## Available data
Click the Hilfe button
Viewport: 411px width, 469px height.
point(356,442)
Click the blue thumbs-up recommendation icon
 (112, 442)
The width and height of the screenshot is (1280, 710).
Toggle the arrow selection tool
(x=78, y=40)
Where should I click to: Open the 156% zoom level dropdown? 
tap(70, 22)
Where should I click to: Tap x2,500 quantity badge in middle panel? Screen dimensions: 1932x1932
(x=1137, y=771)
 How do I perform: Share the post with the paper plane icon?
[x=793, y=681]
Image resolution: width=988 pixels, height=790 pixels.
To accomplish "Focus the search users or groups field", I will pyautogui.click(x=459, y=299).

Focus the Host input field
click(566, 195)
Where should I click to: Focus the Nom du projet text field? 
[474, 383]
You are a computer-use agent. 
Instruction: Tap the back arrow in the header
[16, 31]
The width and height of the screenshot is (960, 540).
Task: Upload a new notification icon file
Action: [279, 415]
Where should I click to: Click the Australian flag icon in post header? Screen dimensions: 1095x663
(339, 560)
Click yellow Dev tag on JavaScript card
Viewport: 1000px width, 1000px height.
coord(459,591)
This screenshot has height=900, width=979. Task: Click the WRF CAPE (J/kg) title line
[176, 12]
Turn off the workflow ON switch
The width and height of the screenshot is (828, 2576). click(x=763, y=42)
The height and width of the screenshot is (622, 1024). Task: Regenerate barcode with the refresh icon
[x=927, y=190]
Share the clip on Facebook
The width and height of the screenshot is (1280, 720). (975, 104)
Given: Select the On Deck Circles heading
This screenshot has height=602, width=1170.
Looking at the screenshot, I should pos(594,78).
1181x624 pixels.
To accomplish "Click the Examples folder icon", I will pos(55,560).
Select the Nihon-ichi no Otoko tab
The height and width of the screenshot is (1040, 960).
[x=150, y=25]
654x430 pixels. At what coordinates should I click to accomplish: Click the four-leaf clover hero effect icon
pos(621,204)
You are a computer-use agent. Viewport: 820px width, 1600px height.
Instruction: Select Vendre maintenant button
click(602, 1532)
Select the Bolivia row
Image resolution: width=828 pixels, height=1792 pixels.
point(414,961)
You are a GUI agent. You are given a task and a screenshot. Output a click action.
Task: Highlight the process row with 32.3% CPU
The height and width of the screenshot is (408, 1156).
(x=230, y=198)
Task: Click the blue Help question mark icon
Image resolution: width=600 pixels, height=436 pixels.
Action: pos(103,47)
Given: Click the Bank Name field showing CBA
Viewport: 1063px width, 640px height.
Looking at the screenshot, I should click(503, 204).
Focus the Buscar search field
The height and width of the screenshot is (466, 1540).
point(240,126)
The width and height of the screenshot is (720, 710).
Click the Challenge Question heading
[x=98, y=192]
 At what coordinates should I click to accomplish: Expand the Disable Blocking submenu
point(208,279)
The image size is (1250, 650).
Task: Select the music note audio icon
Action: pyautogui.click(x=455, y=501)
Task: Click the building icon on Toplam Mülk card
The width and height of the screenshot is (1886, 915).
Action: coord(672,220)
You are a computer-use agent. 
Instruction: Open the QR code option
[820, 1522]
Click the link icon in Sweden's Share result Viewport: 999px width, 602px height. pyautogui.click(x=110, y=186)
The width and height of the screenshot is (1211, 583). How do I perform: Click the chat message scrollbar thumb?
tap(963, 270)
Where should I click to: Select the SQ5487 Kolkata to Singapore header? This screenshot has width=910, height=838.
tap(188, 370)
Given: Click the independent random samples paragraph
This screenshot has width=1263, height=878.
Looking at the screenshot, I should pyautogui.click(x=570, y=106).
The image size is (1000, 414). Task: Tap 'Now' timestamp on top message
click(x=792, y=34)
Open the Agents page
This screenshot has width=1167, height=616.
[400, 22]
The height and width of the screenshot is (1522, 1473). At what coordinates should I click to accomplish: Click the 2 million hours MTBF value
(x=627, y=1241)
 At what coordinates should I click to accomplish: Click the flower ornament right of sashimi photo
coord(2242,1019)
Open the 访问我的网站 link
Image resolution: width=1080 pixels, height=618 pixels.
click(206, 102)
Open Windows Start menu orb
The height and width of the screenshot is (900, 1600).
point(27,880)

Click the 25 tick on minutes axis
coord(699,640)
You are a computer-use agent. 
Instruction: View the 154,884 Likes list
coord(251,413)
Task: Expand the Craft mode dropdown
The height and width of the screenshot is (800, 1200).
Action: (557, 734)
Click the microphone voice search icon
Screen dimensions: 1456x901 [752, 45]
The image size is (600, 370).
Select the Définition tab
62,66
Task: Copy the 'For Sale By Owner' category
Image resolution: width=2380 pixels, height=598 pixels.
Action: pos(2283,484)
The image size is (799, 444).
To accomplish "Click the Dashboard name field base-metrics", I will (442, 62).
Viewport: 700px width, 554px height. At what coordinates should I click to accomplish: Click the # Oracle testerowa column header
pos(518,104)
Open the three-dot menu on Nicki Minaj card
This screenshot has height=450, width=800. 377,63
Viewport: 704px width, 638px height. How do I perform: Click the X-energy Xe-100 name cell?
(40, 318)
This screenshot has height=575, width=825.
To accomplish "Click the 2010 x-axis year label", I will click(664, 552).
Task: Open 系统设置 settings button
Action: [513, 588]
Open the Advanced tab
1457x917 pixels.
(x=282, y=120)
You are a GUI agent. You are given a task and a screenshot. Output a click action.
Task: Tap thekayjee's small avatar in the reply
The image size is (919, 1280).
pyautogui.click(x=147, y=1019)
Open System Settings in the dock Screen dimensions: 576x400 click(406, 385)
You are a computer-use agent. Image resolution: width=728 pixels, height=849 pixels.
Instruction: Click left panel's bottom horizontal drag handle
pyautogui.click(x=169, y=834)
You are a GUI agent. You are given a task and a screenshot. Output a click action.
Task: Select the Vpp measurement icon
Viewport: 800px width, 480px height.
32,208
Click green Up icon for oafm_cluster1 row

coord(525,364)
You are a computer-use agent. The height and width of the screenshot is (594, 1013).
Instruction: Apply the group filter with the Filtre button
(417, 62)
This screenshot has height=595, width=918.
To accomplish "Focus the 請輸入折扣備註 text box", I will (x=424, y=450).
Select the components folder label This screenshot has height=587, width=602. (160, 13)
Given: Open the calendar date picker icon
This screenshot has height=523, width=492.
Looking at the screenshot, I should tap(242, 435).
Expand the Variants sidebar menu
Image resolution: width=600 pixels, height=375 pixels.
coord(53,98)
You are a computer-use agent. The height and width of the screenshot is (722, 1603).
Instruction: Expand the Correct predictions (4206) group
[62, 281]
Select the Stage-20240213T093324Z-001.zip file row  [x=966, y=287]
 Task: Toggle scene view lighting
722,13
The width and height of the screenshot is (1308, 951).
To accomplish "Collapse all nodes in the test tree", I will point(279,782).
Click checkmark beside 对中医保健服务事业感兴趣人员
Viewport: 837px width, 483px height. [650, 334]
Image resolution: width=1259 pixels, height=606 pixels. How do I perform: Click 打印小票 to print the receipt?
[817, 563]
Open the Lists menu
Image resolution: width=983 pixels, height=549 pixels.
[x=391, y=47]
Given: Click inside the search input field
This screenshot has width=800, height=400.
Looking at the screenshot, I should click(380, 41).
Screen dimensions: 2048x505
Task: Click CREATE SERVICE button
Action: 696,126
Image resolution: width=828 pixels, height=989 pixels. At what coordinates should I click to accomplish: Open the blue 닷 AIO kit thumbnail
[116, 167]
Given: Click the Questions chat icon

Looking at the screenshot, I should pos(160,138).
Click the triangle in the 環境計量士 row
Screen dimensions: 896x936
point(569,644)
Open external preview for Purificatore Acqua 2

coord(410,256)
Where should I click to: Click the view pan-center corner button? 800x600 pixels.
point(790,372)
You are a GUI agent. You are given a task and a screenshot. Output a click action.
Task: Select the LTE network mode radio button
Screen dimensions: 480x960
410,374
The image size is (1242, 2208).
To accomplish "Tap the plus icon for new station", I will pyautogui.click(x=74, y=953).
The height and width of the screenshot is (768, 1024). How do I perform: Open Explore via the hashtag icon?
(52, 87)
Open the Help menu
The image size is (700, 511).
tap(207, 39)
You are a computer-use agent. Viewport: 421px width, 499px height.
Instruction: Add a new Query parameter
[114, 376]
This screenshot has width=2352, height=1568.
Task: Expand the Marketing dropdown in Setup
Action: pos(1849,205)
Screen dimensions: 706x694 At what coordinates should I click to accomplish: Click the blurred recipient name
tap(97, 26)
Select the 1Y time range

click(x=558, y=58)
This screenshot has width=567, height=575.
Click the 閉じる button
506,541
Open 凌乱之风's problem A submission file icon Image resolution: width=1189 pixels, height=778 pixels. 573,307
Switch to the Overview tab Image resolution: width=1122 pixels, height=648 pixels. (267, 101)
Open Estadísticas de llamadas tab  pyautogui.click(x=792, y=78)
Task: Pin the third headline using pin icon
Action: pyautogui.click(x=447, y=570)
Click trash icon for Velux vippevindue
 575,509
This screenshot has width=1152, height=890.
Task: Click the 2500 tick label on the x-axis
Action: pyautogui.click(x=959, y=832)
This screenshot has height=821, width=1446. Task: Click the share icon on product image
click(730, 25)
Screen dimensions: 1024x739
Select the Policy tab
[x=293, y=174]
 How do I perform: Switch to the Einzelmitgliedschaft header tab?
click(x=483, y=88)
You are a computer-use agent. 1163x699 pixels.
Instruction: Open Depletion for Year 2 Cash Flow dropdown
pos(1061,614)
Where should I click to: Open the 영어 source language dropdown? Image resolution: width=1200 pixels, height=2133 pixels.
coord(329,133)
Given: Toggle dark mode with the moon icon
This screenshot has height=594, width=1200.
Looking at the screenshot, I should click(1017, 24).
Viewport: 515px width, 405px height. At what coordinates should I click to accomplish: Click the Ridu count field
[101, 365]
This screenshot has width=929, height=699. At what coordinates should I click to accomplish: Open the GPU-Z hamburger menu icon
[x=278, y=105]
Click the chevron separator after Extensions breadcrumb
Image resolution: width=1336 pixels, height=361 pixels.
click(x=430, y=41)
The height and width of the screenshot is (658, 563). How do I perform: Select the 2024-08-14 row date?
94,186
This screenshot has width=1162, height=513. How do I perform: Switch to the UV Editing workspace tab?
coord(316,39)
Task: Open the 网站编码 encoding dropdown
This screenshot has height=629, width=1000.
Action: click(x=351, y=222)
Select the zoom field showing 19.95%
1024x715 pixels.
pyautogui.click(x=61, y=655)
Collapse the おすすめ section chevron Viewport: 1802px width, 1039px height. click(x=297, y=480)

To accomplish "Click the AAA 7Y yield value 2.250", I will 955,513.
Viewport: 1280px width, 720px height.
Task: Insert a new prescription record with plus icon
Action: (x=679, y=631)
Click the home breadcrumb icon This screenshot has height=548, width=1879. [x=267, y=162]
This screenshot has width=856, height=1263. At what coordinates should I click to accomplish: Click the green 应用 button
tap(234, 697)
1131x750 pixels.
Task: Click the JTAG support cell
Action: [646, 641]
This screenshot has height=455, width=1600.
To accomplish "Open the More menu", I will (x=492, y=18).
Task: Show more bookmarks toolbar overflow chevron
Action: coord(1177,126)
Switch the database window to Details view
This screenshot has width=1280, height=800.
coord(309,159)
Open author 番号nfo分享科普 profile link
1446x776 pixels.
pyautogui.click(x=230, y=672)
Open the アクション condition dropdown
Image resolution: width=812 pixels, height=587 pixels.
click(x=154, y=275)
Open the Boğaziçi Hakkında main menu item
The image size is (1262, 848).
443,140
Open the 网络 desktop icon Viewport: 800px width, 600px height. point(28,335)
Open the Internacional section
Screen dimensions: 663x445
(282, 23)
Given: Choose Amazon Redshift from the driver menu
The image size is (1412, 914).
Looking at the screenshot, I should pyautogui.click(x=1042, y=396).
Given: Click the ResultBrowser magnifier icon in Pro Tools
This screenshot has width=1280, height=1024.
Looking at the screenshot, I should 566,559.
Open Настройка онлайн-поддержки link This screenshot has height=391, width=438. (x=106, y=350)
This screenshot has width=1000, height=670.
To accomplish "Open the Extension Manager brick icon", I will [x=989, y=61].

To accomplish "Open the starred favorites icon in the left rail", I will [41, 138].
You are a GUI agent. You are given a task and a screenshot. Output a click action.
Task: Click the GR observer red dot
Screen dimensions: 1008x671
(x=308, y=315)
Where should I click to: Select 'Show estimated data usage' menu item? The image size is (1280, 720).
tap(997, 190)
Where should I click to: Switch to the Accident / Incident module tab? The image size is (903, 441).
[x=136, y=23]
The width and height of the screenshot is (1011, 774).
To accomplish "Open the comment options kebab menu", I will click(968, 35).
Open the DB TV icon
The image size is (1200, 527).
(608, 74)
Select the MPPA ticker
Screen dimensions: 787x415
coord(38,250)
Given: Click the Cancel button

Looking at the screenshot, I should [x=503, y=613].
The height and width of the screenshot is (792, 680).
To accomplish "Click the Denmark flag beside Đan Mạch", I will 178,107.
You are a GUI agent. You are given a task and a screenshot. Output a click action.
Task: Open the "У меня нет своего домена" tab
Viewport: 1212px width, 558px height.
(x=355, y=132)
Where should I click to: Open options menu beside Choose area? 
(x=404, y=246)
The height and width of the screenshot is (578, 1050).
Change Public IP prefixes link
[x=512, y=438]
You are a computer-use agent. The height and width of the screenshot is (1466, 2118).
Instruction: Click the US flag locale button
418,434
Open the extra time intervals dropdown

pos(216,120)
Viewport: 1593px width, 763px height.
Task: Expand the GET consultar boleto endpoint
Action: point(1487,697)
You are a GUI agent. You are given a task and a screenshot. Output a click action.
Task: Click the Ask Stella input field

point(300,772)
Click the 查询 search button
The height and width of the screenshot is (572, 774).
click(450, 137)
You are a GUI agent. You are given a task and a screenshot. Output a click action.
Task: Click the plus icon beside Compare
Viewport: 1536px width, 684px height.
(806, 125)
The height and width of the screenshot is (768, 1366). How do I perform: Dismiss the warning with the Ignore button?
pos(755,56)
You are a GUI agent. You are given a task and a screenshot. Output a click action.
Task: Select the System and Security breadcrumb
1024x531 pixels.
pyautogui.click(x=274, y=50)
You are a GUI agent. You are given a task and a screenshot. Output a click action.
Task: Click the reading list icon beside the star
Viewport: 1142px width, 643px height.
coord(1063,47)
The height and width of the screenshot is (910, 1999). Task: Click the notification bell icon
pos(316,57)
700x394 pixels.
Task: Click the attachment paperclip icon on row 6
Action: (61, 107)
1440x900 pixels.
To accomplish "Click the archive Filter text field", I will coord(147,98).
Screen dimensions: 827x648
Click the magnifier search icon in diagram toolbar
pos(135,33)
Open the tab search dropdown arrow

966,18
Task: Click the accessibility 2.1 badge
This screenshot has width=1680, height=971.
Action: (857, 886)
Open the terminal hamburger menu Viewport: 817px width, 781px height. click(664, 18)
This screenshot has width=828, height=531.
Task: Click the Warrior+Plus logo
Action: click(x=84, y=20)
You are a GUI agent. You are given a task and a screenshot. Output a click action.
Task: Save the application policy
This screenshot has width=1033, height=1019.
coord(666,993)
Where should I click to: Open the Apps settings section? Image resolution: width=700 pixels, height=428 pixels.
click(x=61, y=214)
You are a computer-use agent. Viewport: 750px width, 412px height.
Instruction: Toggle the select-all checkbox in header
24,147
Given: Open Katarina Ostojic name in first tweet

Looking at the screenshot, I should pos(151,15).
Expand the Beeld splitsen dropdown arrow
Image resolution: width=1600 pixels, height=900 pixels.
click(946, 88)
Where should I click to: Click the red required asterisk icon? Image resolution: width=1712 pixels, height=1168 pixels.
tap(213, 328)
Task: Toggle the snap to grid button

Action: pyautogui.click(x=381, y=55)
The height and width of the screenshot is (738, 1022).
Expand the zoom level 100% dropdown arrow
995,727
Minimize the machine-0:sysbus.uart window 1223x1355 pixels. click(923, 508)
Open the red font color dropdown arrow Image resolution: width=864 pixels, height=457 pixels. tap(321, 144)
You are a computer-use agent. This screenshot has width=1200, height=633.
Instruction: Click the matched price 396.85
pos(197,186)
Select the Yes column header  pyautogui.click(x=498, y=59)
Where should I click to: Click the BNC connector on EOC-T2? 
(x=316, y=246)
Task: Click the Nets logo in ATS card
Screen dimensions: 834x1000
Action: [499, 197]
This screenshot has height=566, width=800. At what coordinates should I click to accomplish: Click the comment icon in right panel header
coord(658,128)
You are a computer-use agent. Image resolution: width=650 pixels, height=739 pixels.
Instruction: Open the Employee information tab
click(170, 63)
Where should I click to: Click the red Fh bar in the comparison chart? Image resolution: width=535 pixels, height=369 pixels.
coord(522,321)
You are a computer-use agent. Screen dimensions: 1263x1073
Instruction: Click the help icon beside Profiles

## Aim of the exercise
Retype only the lines above between the line with "Instruction: Open the QR code option" and the line with "Given: Click the independent", counting those two lines as well, and keep every character as it is.

## Exercise solution
Instruction: Open the QR code option
[820, 1522]
Click the link icon in Sweden's Share result Viewport: 999px width, 602px height. pyautogui.click(x=110, y=186)
The width and height of the screenshot is (1211, 583). How do I perform: Click the chat message scrollbar thumb?
tap(963, 270)
Where should I click to: Select the SQ5487 Kolkata to Singapore header? This screenshot has width=910, height=838.
tap(188, 370)
Given: Click the independent random samples paragraph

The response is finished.